5 million Christmas puds, 74 million mince pies and 2 million turkeys are wasted each year...that's a huge amount of money!
Fresh Pod have come up with a list of 10 things you can do at home to reduce your food waste consumption around Christmas.
Make space in your fridge/freezer before you go shopping by eating up or donating to neighbours or even using OLIO an app where you can share your food with people near by! By doing this you will know exactly what you have in the house so you dont buy twice.
Plan the meals, write a shopping list and only buy what you need.
Buy your veggies loose and locally.
2. STORE YOUR FOOD CORRECTLY
All those locally bought vegetables will last longer if stored correctly. Some people are unsure how to store fruits and veggies which can lead to premature ripening. Potatoes, tomatoes, garlic, cucumbers and onions should never be refrigerated. Separating foods that produce more ethylene gas from those that don't is another great way to reduce food spoilage. Ethylene promotes ripening in foods and could lead to spoilage. Foods that produce ethylene gas while ripening include: bananas, avocados, tomatoes, cantaloupes ,peaches, pears, green onions. Keep these foods away from ethylene-sensitive produce like potatoes, apples, leafy greens, berries and peppers to avoid premature spoilage. You can also adopt the first in first out rule (FIFO), check the dates of what's in the fridge and eat what's going out first.
3. BUY A FRESH POD
On the subject of ethylene, Fresh Pod uses an ethylene removing technique that takes this ripening hormone out of the atmosphere making fruit and veggies last up to 4 times longer. Look at our website now for more information.
4. EAT THE SKIN
People always remove the skins of fruits and vegetables whilst preparing meals but so much nutrients is packed inside the skin so not only is is economical but its also delicious!
5. USE YOUR FREEZER
After the big day you've always got left overs...what are you going to do with them? Well...most Christmas items can be frozen including mince pies, potatoes, stilton, turkey, vegetables and bread sauce AND you can even freeze wine!
Still got far too much stuff? Why not donate to a local food bank.

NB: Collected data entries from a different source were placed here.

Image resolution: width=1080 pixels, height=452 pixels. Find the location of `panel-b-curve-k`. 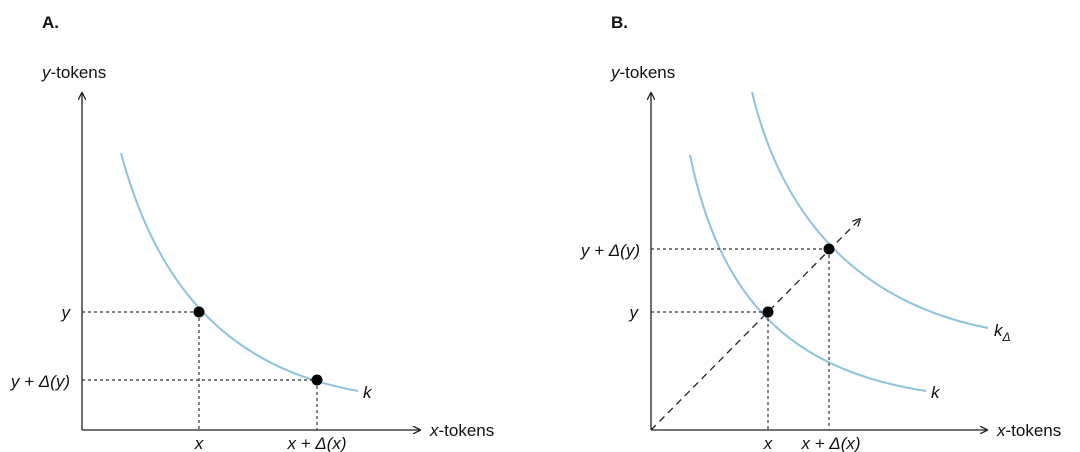

panel-b-curve-k is located at coordinates (808, 273).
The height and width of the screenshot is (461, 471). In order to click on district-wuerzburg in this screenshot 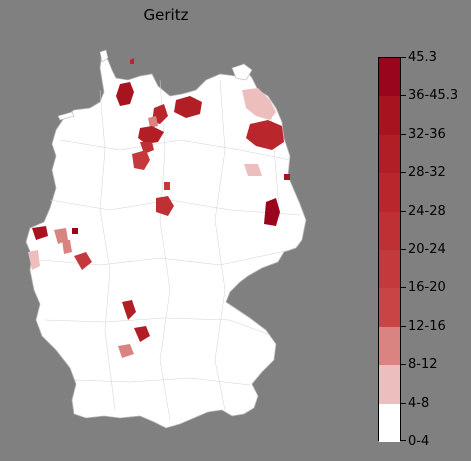, I will do `click(129, 310)`.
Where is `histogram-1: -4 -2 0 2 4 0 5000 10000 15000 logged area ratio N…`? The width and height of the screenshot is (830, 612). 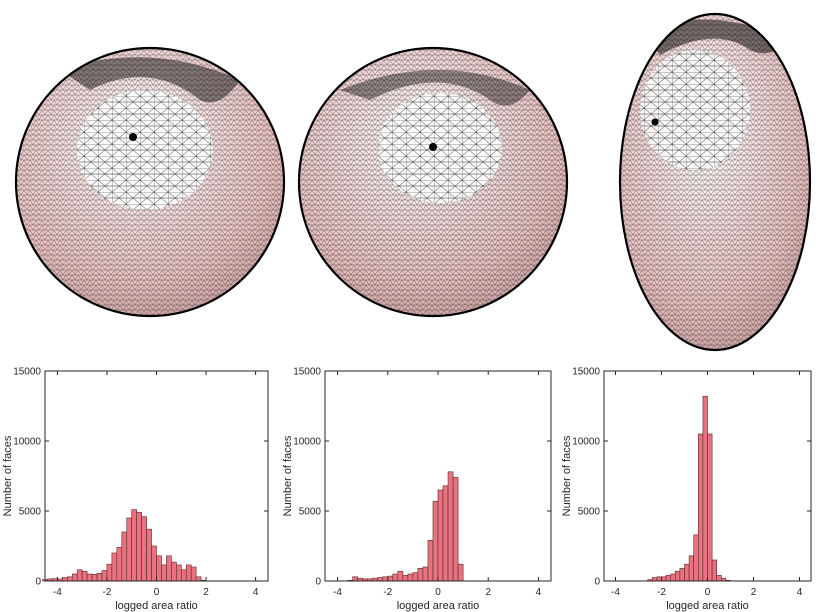 histogram-1: -4 -2 0 2 4 0 5000 10000 15000 logged area ratio N… is located at coordinates (136, 490).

Fresh food can't be accepted but you can give cereal boxes, biscuits, tinned vegetables and tinned soups.
7. COMPOST IF YOU CAN
Composting left overs is a beneficial way to reuse food scraps, however, not everyone has room for an outdoor composting system but there is a range of countertop composting systems that make this practice easy.
8. DONT TOSS THE GROUNDS
Coffee grounds make excellent fertilizer and a natural mosquito repellent so its a win win for when the summer comes around!
9. PAMPER YOURSELF THIS CHRISTMAS
Just cooked a massive Christmas dinner and everyone ate everything? Congratulate yourself Christmas afternoon by treating yourself to some pampering. Avocados are packed with healthy fats and antioxidants...combine ripe avocado with honey for a luxurious combination that can be used on the face or hair OR the coffee grounds from earlier? mix with sugar and olive oil for an invigorating body scrub...you can even use cool tea bags or excess cucumber slices to reduce puffiness.
10. LOVE YOUR LEFT OVERS
Got some bread left over and its gone a bit stale? Feed the birds or make breadcrumbs or you can even make Christmas decorations out of it (crazy i know!). There's loads of things you can do with leftovers or out of date items just be sure to be careful.